Set tasks:
• 1. In the post on robot marketing calls, why do these calls bother the writer more than the same message sent by email would? Answer in one to three sentences.
• 2. According to the post on robot marketing calls, how many days a week has the writer worked from a home office in recent years?
• 3. Extend the post on robot marketing calls, picking up after its final sentence.

Have you noticed an uptick in the number of robot marketing messages that you are getting? I have and it’s making me crazy! For the last several years I have worked from my home office 2-4 days a week. In recent months, the number of calls that I am getting with robot marketing messages has increased dramatically.

Some of the messages are “transactional.” For instance, we get calls from Blockbuster reminding us that we have an overdue movie. But most of the messages are pure marketing. Yes, my phone number is on the DNC list, but these calls are coming from firms with whom I have a “preexisting relationship.” The company I bought my car from, financial services firms I deal with, etc. The most egregious, from my perspective, are the messages that come from my credit card company which go something like this:

Hello, this is Amy from your credit card company! Now, nothing is wrong with your card, but it is URGENT that you contact us immediately to discuss how you can lower your monthly interest rate….

The first of these messages came just after my wallet was stolen last spring (see my post on that descent into customer experience hell). What did I hear? “URGENT that you contact us!” I like to think that I’m a reasonably intelligent person but I must admit that it took me a second to realize I was listening to a pitch, not a customer service call.

It may be legal, but it’s the worst kind of spam

As a marketer, perhaps you’re wondering what’s wrong with this. I’ll tell you. For me as an individual, these messages are highly interruptive, irrelevant, and unwanted — not to mention misleading. If this came to me as an email, I could delete it without a second thought. It would be a little annoying but not annoying enough to write this post. These calls require that I pick up the phone and listen. They take more of my time and attention and they make me mad!

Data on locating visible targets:

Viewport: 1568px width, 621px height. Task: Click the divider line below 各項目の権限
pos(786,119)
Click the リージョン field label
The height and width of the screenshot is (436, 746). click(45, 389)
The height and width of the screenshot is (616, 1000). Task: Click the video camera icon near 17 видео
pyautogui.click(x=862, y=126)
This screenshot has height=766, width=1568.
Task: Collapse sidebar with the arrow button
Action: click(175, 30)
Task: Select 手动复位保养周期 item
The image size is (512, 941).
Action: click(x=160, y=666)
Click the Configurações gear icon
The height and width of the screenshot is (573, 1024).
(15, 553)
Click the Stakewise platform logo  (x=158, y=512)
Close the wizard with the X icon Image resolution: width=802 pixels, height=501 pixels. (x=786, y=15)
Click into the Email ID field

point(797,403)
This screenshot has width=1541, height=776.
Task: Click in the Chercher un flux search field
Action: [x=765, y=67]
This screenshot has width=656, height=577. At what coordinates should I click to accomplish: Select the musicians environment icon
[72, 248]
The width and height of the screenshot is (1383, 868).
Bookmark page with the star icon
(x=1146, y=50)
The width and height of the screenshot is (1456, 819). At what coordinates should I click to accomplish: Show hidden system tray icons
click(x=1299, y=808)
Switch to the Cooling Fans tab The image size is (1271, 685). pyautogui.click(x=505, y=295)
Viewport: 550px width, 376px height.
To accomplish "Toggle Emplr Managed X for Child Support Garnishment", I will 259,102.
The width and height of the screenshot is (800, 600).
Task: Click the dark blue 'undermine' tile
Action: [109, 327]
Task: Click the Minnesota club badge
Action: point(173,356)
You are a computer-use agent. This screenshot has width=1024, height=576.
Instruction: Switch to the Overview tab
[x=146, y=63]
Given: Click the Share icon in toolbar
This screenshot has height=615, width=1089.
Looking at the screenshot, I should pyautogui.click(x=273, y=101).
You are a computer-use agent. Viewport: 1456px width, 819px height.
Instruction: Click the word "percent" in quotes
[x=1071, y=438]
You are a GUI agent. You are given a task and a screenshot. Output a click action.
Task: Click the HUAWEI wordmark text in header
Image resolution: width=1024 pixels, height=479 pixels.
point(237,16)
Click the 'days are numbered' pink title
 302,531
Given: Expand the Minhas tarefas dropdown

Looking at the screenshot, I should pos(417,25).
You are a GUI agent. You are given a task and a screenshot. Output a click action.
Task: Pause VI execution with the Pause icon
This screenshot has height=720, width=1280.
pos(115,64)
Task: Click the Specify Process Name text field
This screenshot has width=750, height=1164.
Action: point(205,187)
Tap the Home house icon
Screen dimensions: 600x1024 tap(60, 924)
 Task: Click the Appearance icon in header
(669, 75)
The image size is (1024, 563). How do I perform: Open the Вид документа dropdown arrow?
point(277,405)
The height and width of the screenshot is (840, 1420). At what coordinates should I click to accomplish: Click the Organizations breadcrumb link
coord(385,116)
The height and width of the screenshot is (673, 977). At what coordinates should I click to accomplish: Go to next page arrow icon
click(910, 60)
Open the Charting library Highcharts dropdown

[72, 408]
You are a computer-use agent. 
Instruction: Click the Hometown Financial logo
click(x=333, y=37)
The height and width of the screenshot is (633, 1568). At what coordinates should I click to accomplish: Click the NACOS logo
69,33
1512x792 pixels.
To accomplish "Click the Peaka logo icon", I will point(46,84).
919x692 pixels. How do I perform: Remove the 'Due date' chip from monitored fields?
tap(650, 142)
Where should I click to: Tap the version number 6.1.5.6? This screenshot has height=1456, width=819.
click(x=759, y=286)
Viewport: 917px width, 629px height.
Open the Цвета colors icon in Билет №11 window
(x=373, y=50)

Per-task answers:
• 1. An email could be deleted without a second thought and would be only a little annoying. The calls require the writer to pick up the phone and listen, so they take more time and attention and make the writer mad.

• 2. Two to four days a week.

• 3.
I am not debating that these calls reach some people that probably consider a lower interest rate to be a very good thing. But, if my credit company bothered to do a very easy query against its customer databsae before teeing up these calls, it would see that I pay off my bill every month and don’t pay finance charges. Therefore, the interest rate is totally meaningless to me. For a company that I know employs fleets of statisticians and has very sophisticated customer analysis, I find this absolutely inexcusable!

Be responsible with this technology

I’m not suggesting that you never use this tactic to reach your customers. I am suggesting that you recognize that the phone channel is one of the most interruptive of channels (just shy of door-to-door sales) and if you choose to implement these automated phone campaigns you need to make sure that you are properly targeting your calls. Some suggestions:

  • Don’t use “preexisting relationship” as carte blanche to call. While it may be legal, there are customers out there that just don’t want the calls, period. I recommend filtering contacts that have registered for the DNC list out of the call list particularly if your list isn’t well targeted to customers for whom the message is clearly relevant.
  • Use data to target the campaign. If you have good customer analysis and response modeling capabilities then, by all means, use them. Even if you don’t, use basic queries to filter the list in order to screen out those customers for whom the message is obviously irrelevant. If you don’t have this capability, then you should not be running these campaigns.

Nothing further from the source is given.